Let me paraphrase the BBC line of questioning, with previous FA Chairman Greg Dyke, this morning. Effectively, the reporter -- who also presents Football Focus -- asked why on earth they gave the man the job when he is widely rumoured to not be the cleanest of managers in the game. Surely it was only a matter of time until he risked it all for a big wedge of cash? The answer was that the FA probably knew about all those rumours, but didn't have any proof and so appointed the well-liked manager who then left the organisation crossing its fingers that the man was better behaved and exercised better judgement than rumour suggested. The fact that we are where we are today is the outcome of far too much money "swilling" around the top level of the game, encouraging even very well-paid coaches to risk their reputation for a GBP400,000 extracurricular deal.
I have interviewed Martin Glenn, the FA's chief executive, and found that both of us are grassroots football coaches with a passion for top-level players to set an example. Football has a crazy, unfair execution of the rules whereby a player will be sent off for swearing at a referee at just about any level other than at the top of the game. Glenn went as far as to say he wanted to instill the kind of respect found in rugby in to football. As I recalled these words yesterday, I knew Sam was on his way to Wembley to be sacked. No question about it.
The sting that took him there is coming under scrutiny at, ironically, exactly the same time as the "Fake Sheikh" reporter from The Sun is in the dock for perverting the course of justice over one of his many stings -- this time for the singer Tulisa. He always had a big contract on offer if only an unsuspecting celebrity could buy his friends some drugs for tonight's party. If they fell for it, there they were on camera offering to buy drugs for a party. It's amazing how many greedy celebrities fell for the same trick. I don't really think it would pass the "public interest" scrutiny, which, ultimately, The Telegraph's undercover filming does.

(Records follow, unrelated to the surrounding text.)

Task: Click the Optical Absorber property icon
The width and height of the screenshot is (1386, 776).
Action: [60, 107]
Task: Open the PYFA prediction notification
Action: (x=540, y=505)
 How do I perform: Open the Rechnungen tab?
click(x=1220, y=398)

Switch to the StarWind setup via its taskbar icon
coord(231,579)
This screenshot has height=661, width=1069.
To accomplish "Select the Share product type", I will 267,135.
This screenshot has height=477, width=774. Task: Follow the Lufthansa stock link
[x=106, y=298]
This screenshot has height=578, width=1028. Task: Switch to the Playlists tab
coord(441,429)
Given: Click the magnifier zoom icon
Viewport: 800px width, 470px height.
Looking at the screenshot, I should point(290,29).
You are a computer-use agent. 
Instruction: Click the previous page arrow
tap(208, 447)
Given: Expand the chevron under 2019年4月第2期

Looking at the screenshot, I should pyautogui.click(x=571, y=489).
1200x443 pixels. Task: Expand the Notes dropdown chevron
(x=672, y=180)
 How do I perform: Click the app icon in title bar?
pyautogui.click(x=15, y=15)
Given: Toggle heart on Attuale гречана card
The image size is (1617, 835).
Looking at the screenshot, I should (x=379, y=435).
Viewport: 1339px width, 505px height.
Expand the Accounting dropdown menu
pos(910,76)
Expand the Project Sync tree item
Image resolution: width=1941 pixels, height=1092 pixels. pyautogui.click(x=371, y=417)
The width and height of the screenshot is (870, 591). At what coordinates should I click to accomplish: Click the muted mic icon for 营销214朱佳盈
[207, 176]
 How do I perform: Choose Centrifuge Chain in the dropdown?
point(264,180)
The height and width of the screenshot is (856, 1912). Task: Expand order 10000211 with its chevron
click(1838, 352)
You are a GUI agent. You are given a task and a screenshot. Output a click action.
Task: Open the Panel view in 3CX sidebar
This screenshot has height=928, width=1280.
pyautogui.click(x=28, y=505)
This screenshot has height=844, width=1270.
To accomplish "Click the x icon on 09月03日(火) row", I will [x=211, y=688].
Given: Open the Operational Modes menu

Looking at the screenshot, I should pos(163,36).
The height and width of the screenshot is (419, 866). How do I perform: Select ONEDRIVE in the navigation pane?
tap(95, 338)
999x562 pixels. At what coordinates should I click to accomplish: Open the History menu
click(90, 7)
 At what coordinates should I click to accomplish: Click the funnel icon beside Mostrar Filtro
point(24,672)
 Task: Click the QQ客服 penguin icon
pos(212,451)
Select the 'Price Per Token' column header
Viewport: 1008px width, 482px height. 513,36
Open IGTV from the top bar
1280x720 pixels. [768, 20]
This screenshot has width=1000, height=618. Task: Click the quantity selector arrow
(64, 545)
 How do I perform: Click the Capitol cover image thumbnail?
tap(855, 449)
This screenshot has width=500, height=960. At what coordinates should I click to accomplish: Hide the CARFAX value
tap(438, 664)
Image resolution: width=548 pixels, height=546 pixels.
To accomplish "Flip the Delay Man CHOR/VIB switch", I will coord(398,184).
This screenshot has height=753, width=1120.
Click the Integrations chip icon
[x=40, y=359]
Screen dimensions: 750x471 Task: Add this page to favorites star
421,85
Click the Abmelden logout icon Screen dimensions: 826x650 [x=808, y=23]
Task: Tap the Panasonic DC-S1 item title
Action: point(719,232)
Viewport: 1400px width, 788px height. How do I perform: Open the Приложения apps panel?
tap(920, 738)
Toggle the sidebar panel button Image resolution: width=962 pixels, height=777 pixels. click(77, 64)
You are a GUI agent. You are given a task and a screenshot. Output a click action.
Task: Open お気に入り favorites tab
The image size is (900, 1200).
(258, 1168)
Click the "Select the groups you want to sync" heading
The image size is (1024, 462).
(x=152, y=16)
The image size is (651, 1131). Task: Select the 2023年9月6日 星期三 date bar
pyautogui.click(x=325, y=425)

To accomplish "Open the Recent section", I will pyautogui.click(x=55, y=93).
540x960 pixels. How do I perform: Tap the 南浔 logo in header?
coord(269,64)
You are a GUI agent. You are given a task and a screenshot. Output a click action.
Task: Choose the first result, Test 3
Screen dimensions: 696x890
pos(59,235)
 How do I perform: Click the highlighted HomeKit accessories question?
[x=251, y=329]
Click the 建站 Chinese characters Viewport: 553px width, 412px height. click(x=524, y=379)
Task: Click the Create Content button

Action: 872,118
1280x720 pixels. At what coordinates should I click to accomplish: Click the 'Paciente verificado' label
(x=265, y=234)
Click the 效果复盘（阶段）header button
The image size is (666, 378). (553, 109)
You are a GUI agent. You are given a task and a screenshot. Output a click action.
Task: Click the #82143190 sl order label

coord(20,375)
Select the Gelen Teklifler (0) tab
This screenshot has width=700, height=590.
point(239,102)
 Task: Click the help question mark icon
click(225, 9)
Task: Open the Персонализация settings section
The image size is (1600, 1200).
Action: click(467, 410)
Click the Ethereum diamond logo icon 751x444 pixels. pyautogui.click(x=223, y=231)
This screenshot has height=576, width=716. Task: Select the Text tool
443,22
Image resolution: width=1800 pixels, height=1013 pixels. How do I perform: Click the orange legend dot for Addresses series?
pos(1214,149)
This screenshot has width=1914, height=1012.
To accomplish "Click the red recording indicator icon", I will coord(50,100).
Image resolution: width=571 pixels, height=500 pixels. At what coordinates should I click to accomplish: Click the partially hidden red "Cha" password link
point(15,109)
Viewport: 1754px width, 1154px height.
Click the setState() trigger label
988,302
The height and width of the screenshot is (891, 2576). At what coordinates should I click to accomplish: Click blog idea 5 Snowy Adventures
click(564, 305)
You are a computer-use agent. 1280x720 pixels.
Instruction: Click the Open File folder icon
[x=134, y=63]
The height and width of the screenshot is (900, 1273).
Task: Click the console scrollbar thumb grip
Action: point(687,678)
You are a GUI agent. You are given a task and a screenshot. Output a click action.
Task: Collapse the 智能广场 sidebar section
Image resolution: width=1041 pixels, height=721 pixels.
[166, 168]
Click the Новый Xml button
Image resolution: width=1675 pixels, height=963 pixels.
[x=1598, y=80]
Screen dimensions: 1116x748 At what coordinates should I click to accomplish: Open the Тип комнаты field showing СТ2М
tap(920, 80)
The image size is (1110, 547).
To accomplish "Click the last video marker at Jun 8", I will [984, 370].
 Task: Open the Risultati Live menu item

The Telegraph famously exposed MPs' expenses and now it's going for corruption in the national game. I can only applaud their efforts at outing the grubby execs, coaches and officials who are prepared to flout the rules for a payment or facilitate transfers in return for a thank you in a brown envelope. This wasn't a fishing expedition, they explain -- they were going after known suspects. They have exposed the then-England manager for seeking a grubby deal with a hint that he could advise on rule flouting. I can imagine there are a few in the game out there wondering quite how 'legit' that meeting in a hotel room to discuss a new transfer truly was.
The Telegraph has only done its brand image good, in my opinion, and you can say exactly the same about the FA. If you accept that there was no proof that Big Sam was dodgy, then you have to accept the FA had no reason to not offer him the job. But once that proof was there, the FA didn't hang around. It acted decisively to instil the level of respect for the game and the national team its Chief Executive is sworn to uphold. A sad day, but ultimately good for the brand images of the FA and The Telegraph based on their respect and uncovering corruption missions.